One of the things they glided around was whether a lot of this on-device stuff needs a special processor chip with AI+security to work?

The Pixel phones (especially newer ones) made by Google have them, but the vast majority of Android phones don't.

So either these features only work on latest Google phones (which will piss off licensees and partners), or they're using plain old CPU/GPUs to do this sort of detection, in which case it will be sniffable by malicious third-parties.

And let's not forget that if the phone can listen to your conversation to detect malicious intent, any country can legally compel Google to provide them with the data by claiming it is part of a law-enforcement investigation.

Things are going to get spicy in Android-land.

[–] areyouevenreal@lemm.ee 1 points 1 month ago

It's not just google who have AI stuff built into their phones.
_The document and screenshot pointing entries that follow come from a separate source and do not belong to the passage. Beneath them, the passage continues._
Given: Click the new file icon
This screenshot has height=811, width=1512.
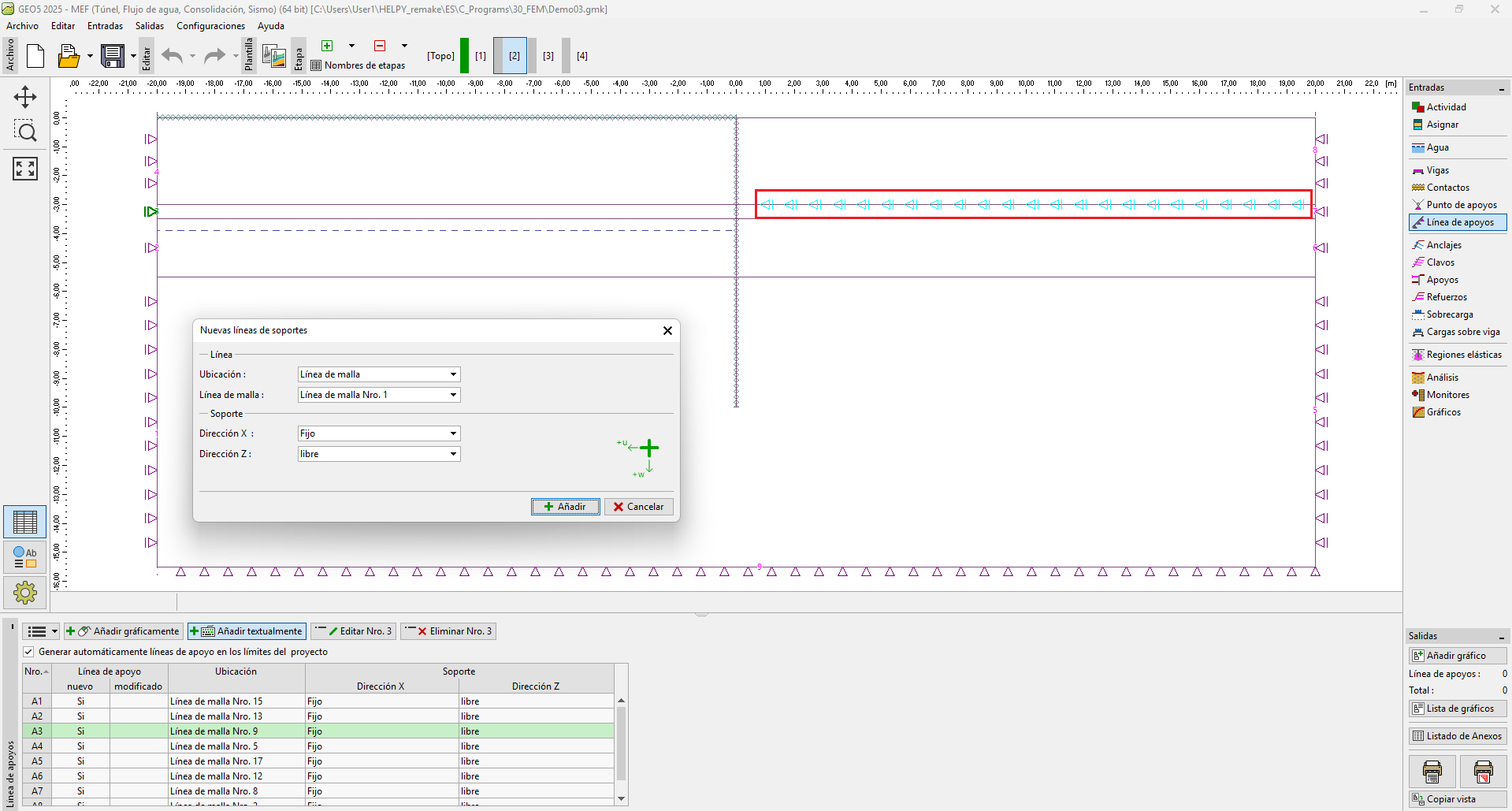Looking at the screenshot, I should tap(35, 56).
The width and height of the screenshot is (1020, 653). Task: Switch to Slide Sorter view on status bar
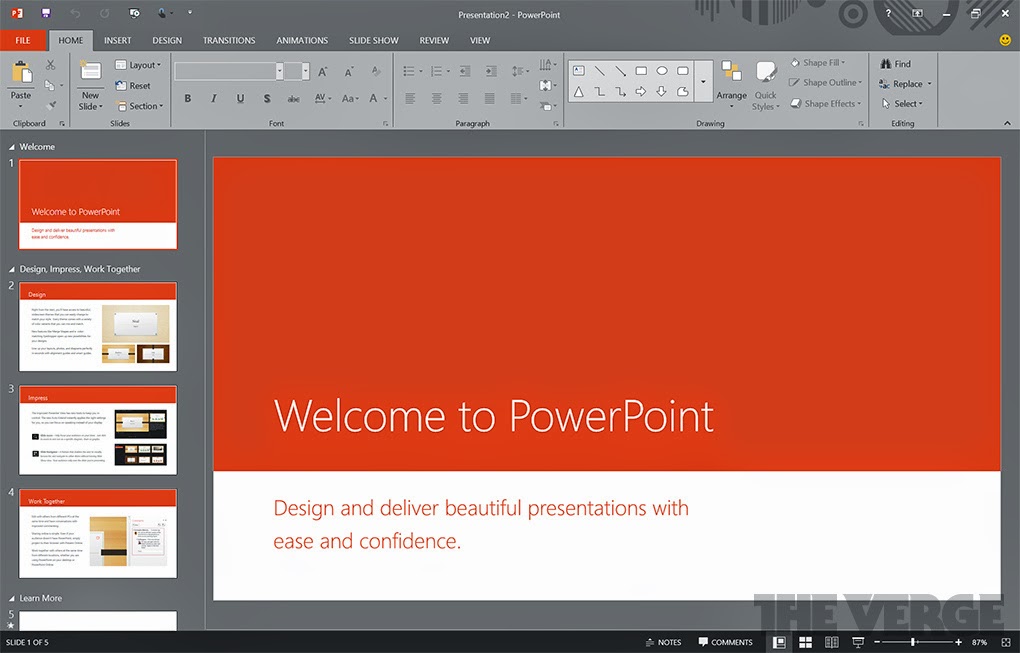805,642
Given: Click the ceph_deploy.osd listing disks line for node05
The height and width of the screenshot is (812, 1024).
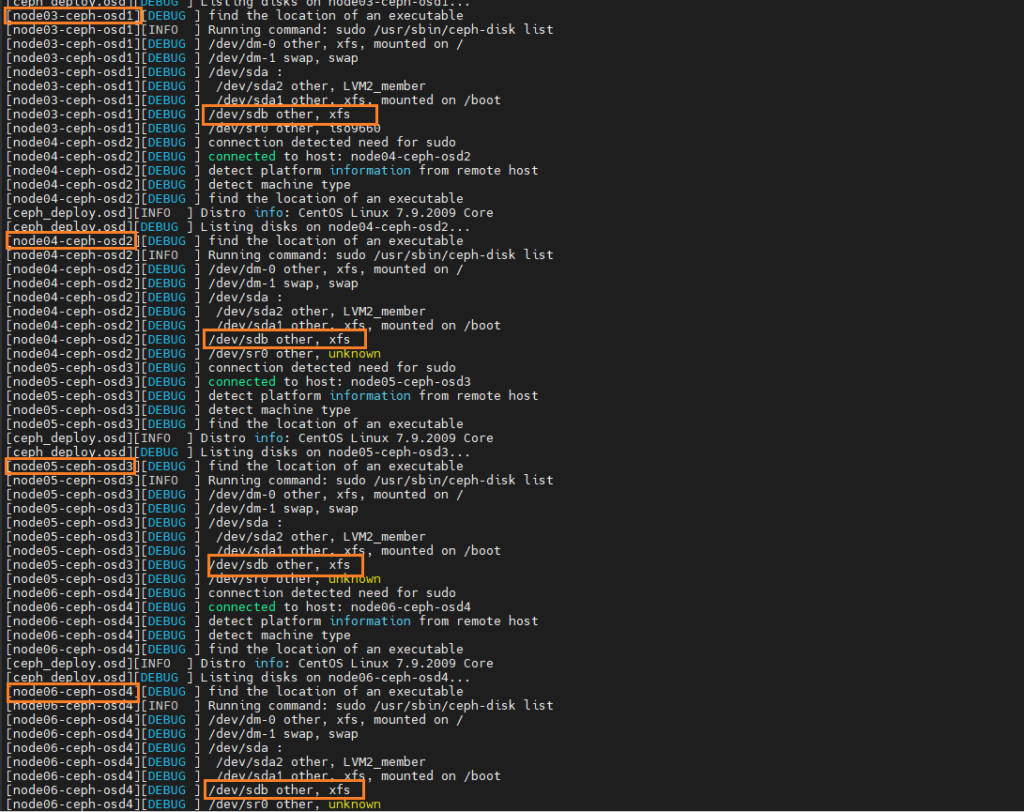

All recent SoCs I have seen have had NPUs going back the last couple generations. A lot of older or cheap phones won't have one, but the new devices will.

I don't see the problem with using the phones normal GPU. This shouldn't be more insecure than making a call currently is. I am pretty sure android phones don't have a secure enclave just for making calls as you can give different apps access to calling features, and most calls I make are through third party apps anyway, not via POTS. That being said android is pretty secure anyway provided you don't give permissions to the wrong app. It's more secure than your average Linux system, as each app has its own user and is only allowed to access things it has explicit permissions to access. Secure enclaves aren't all that in my opinion.

And let's not forget that if the phone can listen to your conversation to detect malicious intent, any country can legally compel Google to provide them with the data by claiming it is part of a law-enforcement investigation.

The point of doing it locally is the audio never gets sent to google directly. That being said they could definitely do some dodgy things by training the ML model to search for words like abortion, drugs, transgender, etc depending on what the laws are in the country the phone is being used in.